Bref, la situation était déjà terrible, et la vague psychiatrique que nous vivons actuellement fait que nous sommes complètement dépassés. Notons qu’avant la publication de la tribune, les pouvoirs publics ont tenu compte de la saturation de nos services. La direction générale de l’offre de soins (DGSO) a contacté le président de la Société de psychiatrie pour voir comment on pouvait faire face à ça. L’Agence régionale de santé (ARS) a, elle, débloqué des fonds transitoires pour faire face à l’afflux. Mais ces fonds transitoires ne nous permettent pas de recruter de manière pérenne et nous ne trouvons pas, comme je l’ai expliqué, de pédopsychiatres.
Nous recrutons donc des éducateurs, des psychologues pour renforcer nos services et les formons, ce qui prend du temps. Mais ce sont des rustines.

« Les moyens humains sont capitaux, car nos enfants ont besoin qu'on prenne le temps de les accompagner et que l'on remette des territoires, des possibles dans leur vie »

Lisa Ouss

Dans l’urgence, qu’est-ce qui vous soulagerait ?
L. O. :
Des ouvertures de lits supplémentaires, ainsi que de piocher dans le réservoir de psychologues qui travaillent dans le libéral. Mais l’hôpital public paie tellement mal que personne ne veut y travailler. Il faut donc, encore et toujours, revaloriser un certain nombre de professions : éducateurs, psychologues, ainsi que le nouveau métier d’infirmier en pratique avancée. Il faut aussi renforcer les structures en amont de la psychiatrie : remettre des infirmières scolaires dans les établissements pour prendre en charge le harcèlement scolaire. Faut-il attendre un drame comme celuid’Argenteuil pour redonner à notre jeunesse le sentiment qu’ils peuvent être aidés, entendus, épaulés par les adultes ? Tout passe par les moyens humains, car nos enfants ont besoin qu’on prenne le temps de les accompagner et que l’on remette des territoires, des possibles dans leurs vies. La crise nous a enlevé le temps de prendre le temps avec eux sur des questions existentielles, comme « pourquoi est-on là ? ».

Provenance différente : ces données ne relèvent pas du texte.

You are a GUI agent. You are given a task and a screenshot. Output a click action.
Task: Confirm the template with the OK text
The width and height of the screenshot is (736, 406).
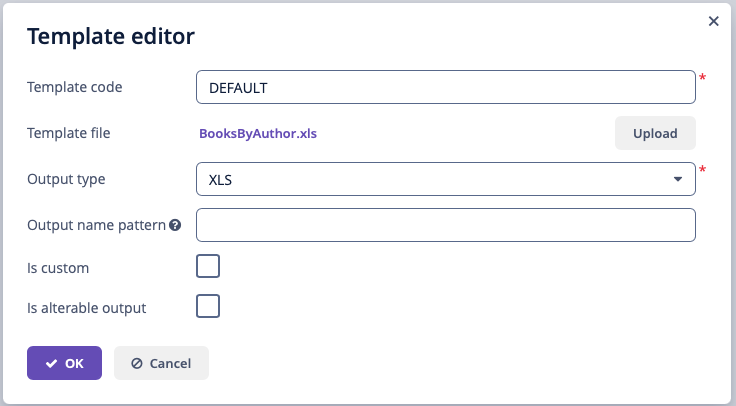pos(74,363)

Comment jugez-vous les mesures annoncées hier sur la fermeture des établissements scolaires ?
L. O. : Je ne suis pas compétente et n’aimerais pas être à la place de ceux qui décident, parce qu’on est dans la quadrature du cercle. Il est évident que l’école est un lieu essentiel, non négociable dans la socialisation, l’apprentissage pédagogique et l’ouverture culturelle sur le monde. Les enfants qui vont actuellement mal sont ceux qui ont décroché, souvent dans les populations les plus vulnérables. Néanmoins, je ne suis pas sûre - dans un contexte où les profs n’ont pas été jugés prioritaires pour la vaccination - que la sécurité minimale de ces derniers soit assurée. Or, on ne peut pas bien travailler si on n’a pas accès à cette sécurité psychique. Et ce qui est certain, c’est que si on ne donne pas un coup de frein très rapide à la contamination, on va à la catastrophe. Où va-t-on trouver les infirmiers ? On travaille en mode dégradé depuis des mois. Quelle que soit la décision prise, elle est à la fois bonne et mauvaise.

Que souhaiteriez-vous dire aux enfants et adolescent·es qui traversent avec difficulté ce moment ?
L. O. : Je voudrais leur dire que, malgré les conditions dégradées dans lesquelles nous travaillons, nous restons très mobilisés, engagés, convaincus. Il faut qu’ils continuent à demander de l’aide, car on se battra comme des chiens pour continuer à les accompagner. Et que si nous n’avons pas les réponses politiques et sociales, nous avons les réponses médicales à leur désarroi. Qu’ils n’hésitent pas non plus à en parler à leur entourage, car, à chaque problème, une solution.